The Embassy of the Republic of Indonesia in Washington, D.C. () is the diplomatic mission of the Republic of Indonesia to the United States. 
It is located at 2020 Massachusetts Avenue, Northwest, Washington, D.C., in the Embassy Row neighborhood. Indonesia has five consulate generals in Chicago, Houston, Los Angeles, New York City, and San Francisco, and an honorary consulate in Honolulu. There is also a permanent mission to the United Nations in New York.

The current Ambassador is Rosan Roeslani who was appointed by President Joko Widodo on 25 October 2021.

Building
The building is also known as the Walsh-McLean House and is listed on the National Register of Historic Places. It is a contributing property to the Massachusetts Avenue Historic District, as well as the Dupont Circle Historic District.

The 50-room mansion, designed by architect Henry Andersen, was built from 1901 to 1903 by Irish-born Thomas F. Walsh for his daughter Evalyn. It cost $853,000 to construct (about $20 million in 2008). Evalyn eventually married Edward McLean, whose family owned The Washington Post. Edward negotiated to buy his wife the Hope Diamond, in a dressing room of the house. She was the last private owner of the famous jewel.

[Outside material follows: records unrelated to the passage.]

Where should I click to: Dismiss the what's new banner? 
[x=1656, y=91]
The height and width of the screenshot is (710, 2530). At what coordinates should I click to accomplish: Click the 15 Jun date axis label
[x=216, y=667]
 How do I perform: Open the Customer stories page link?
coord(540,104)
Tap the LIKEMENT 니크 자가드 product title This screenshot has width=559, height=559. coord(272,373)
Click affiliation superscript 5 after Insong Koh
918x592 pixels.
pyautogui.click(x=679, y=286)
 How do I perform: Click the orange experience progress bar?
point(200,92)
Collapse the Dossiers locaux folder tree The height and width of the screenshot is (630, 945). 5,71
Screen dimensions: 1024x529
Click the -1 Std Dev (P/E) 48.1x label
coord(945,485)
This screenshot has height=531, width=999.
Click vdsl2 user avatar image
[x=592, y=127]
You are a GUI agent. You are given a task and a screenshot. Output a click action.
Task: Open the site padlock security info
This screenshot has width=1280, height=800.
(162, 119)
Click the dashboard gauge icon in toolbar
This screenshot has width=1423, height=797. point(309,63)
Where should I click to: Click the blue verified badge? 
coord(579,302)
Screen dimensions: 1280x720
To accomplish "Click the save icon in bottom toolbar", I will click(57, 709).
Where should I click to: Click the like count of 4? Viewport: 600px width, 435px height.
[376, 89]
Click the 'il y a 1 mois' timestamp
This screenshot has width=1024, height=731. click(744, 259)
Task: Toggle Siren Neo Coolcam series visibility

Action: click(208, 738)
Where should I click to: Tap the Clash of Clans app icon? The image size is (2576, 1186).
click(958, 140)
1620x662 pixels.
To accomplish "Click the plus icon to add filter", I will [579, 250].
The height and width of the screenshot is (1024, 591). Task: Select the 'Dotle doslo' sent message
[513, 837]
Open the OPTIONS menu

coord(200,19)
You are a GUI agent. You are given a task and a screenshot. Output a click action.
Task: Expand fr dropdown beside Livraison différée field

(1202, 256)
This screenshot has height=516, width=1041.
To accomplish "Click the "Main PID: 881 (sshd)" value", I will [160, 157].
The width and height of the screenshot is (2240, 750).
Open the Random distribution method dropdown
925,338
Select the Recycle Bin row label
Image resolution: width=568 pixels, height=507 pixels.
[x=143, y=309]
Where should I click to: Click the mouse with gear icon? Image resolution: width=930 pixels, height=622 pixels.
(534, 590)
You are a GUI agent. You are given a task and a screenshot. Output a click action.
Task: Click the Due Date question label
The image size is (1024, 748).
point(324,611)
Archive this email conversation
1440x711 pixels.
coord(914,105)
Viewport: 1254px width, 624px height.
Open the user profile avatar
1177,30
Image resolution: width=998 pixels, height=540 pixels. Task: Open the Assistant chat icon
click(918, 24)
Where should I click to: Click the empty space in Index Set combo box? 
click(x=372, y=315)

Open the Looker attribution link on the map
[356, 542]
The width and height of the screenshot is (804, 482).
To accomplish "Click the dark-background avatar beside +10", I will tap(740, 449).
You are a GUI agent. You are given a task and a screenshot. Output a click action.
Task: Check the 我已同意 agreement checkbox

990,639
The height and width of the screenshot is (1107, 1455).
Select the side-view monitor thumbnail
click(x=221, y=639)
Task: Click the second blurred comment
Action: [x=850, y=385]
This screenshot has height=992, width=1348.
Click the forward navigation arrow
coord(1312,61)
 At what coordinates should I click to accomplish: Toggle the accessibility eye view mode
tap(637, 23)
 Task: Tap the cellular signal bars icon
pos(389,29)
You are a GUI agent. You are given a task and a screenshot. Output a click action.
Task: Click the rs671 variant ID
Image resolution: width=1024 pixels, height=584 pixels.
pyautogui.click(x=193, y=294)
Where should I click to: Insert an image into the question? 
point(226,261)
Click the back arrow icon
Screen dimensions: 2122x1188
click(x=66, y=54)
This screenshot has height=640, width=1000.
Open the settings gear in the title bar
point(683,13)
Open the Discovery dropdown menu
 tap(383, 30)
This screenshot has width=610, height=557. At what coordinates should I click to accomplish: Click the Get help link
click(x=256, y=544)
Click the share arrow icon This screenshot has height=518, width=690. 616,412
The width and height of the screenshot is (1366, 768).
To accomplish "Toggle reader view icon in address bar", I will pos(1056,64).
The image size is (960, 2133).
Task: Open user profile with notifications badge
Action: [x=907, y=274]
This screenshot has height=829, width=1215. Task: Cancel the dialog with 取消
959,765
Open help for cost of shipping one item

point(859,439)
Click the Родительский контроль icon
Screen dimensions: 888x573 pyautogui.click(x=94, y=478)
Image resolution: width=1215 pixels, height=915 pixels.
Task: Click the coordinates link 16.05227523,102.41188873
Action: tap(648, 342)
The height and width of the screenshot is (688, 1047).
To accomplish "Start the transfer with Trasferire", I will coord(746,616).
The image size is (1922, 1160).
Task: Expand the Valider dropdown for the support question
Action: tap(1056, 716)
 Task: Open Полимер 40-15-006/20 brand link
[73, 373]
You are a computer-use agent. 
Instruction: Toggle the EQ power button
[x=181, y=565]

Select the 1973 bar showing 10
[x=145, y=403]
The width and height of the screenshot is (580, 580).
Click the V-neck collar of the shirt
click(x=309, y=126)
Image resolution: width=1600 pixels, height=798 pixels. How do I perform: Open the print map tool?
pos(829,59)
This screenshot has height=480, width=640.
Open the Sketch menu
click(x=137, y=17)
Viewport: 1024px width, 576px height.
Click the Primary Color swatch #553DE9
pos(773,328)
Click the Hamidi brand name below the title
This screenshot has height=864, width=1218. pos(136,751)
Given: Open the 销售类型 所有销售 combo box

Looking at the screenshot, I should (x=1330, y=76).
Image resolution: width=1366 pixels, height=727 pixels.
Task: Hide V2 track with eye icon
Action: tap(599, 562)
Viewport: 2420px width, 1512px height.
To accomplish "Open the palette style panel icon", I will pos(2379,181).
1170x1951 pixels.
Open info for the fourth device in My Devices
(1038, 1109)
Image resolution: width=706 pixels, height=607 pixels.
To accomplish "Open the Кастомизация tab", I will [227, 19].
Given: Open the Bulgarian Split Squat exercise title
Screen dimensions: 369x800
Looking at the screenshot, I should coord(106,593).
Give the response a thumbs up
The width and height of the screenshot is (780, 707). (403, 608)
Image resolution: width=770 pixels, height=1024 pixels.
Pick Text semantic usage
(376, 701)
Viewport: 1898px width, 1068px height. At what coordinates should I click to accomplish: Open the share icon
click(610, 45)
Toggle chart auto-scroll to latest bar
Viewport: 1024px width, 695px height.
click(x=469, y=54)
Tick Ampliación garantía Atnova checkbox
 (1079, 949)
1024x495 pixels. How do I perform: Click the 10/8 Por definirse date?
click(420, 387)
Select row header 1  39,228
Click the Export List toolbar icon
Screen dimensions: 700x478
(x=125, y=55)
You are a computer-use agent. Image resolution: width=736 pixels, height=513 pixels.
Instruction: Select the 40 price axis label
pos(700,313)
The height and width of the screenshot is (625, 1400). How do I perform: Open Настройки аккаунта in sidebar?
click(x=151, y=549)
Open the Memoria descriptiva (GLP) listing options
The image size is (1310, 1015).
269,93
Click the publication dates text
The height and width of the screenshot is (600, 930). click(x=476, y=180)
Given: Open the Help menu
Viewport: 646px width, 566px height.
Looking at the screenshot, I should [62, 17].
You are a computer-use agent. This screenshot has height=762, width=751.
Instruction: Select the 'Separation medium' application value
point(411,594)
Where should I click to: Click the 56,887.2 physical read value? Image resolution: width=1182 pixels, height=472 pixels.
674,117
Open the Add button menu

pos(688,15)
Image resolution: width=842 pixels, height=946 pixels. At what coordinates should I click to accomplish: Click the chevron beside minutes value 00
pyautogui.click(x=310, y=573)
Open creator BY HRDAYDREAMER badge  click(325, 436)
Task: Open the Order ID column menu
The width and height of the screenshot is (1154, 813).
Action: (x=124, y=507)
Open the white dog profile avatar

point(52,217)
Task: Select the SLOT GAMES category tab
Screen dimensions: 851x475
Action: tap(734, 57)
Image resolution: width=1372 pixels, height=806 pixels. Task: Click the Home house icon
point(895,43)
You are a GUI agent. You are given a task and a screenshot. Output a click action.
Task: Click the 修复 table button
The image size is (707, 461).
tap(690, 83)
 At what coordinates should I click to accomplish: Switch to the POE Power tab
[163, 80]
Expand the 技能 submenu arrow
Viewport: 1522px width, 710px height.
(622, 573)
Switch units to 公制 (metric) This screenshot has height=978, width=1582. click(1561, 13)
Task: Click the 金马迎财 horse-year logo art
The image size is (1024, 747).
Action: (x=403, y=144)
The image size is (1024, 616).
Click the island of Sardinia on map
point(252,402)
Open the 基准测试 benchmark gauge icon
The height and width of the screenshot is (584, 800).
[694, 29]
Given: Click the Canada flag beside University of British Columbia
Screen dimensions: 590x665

In 1936, the mansion was used by the U.S. Suburban Resettlement Administration, and in 1937 by the U.S. Rural Electrification Commission.
From 1941 to 1951 the American Red Cross manufactured surgical dressings, and held classes for nurse's aides in the building.

On 19 December 1951, Ali Sastroamidjojo purchased the building for $335,000, for Indonesia.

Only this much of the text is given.